Copyright, as originally envisioned, was had nothing to do with ideas, only a particular expression of an idea. Jefferson was actually deadset against ownership of ideas, what has become known now as Intellectual Property.
If nature has made any one thing less susceptible than all others of exclusive property, it is the action of the thinking power called an idea, which an individual may exclusively possess as long as he keeps it to himself; but the moment it is divulged, it forces itself into the possession of every one, and the receiver cannot dispossess himself of it. Its peculiar character, too, is that no one possesses the less, because every other possesses the whole of it. He who receives an idea from me, receives instruction himself without lessening mine; as he who lights his taper at mine, receives light without darkening me. That ideas should freely spread from one to another over the globe, for the moral and mutual instruction of man, and improvement of his condition, seems to have been peculiarly and benevolently designed by nature, when she made them, like fire, expansible over all space, without lessening their density in any point, and like the air in which we breathe, move, and have our physical being, incapable of confinement or exclusive appropriation. Inventions then cannot, in nature, be a subject of property. Society may give an exclusive right to the profits arising from them, as an encouragement to men to pursue ideas which may produce utility, but this may or may not be done, according to the will and convenience of the society, without claim or complaint from anybody.

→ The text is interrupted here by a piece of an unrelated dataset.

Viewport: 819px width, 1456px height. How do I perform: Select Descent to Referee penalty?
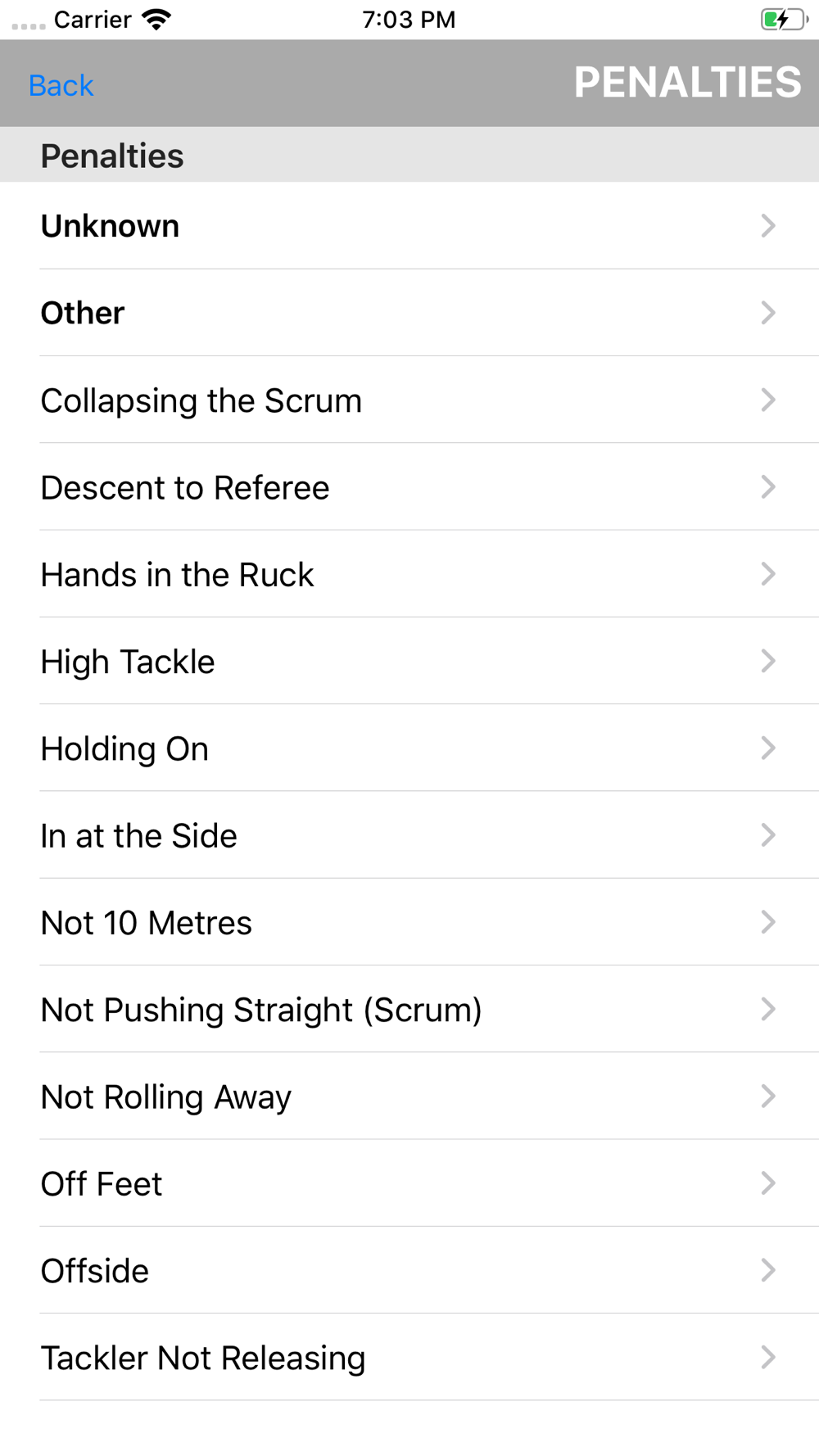click(185, 487)
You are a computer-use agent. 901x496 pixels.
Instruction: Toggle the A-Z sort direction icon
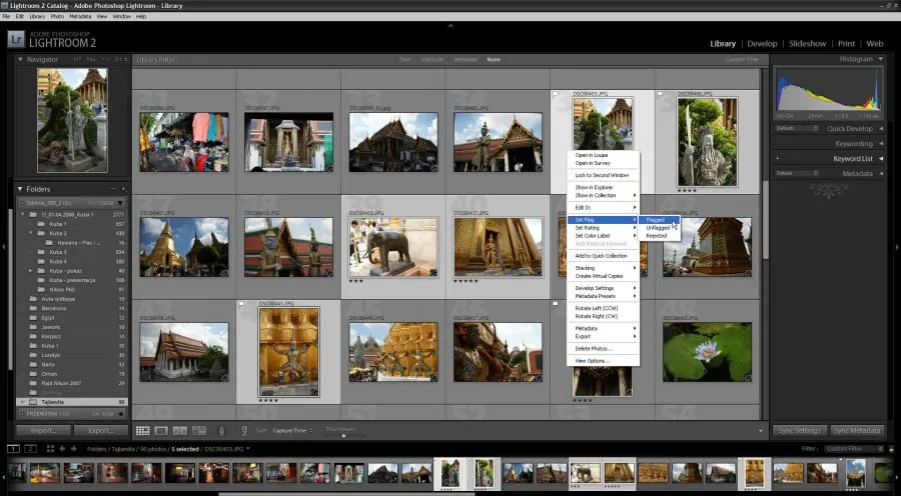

If we’re really at the point of copyrighting plots, not books, but just the plot, then we all may as well stop writing right now. Storytelling has always been about the story, not the plot, about the journey, not the map. There really is nothing new under the sun, and if we run the risk of being sued on the basis that our idea is too similar to that of someone else, even if the execution of that idea is different, then storytelling is already dead.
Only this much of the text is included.